FDL Europe 2019: Atmospheric Phenomena and Climate Variability Team
FDL Europe 2019: Atmospheric Phenomena and Climate Variability Team
Researcher Alyson Douglas
I am a final year PhD student at the University of Wisconsin-Madison in the Atmospheric and Oceanic Sciences Department studying aerosol-cloud-climate interactions. I use satellite observations and reanalysis to classify warm clouds into regimes and identify regime specific aerosol-cloud-radiation interactions and how they will impact future climate estimates. My current work is looking into precipitation invigoration by aerosol in warm clouds to find how aerosol may lead to micro- and macrophysical changes in precipitation development and cloud organization. Any changes to warm phase precipitation likely propagate during further development of the cloud into mixed phase. When not studying clouds, I enjoy rock climbing, hiking, and reading.

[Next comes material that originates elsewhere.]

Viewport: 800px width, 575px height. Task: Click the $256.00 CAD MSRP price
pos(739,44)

Researcher Fabrizio Falasca
I am an Italian student currently pursuing a Ph.D. in Climate Science in the Georgia Institute of Technology under the supervision of Prof. Annalisa Bracco and Prof. Athanasios Nenes. I received a bachelor and master degree respectively in Physics and Physics of Complex Systems from the University of Torino. The goal of my Ph.D. thesis is to develop and applying data mining methodologies, stemming from complex network analysis, with the specific purpose of investigating local and non-local interrelationships in the climate system.

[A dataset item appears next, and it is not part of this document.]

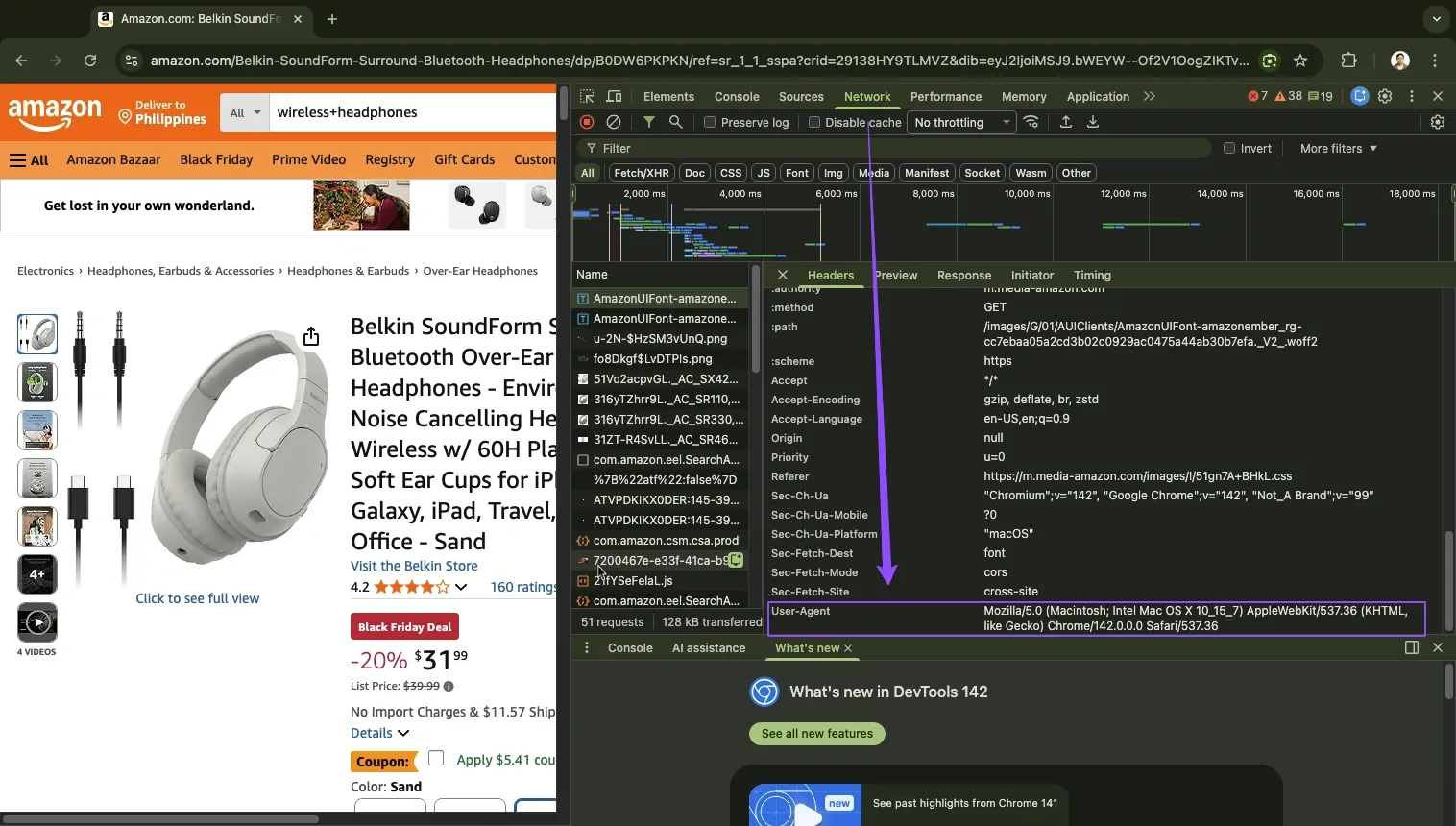
Task: Clear the network log
Action: click(x=614, y=122)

In my free time I enjoy working out, watching (and until some years ago playing) rugby, listening to live music and traveling.
Researcher Richard Strange
I’m Richard, a DPhil student at the Department of Earth Sciences at the University of Oxford. My research focuses on applying AI to volcanic seismology to better forecast eruptions and more closely constrain eruptive behaviours. I have an academic background in Earth Sciences, and I spent a few years between degrees as a data science consultant, and as part of a crop-health drone imaging analytics start-up.
Outside of research, I’m an enthusiastic violinist and pianist. I am British-Polish, having lived in Portsmouth and Warsaw, and I a member of Oxford’s Linacre college
Researcher Valentina Zantedeschi
Valentina Zantedeschi is a Machine Learning researcher who received her Ph.D. from the Universities of Saint-Etienne and Lyon, France, with a thesis on Local Learning approaches with theoretical guarantees. For this thesis, she was awarded with the outstanding graduate prize 2019 from the French Society of AI, AFIA. She is also the creator of the open-source library Adversarial Robustness Toolbox. Her research works span form kernel methods and learning theory to adversarial examples and decentralized learning, also with applications in object recognition and disease detection. Currently, she is working on the optimization of sparse representations that are provably good for generalization and interpretable.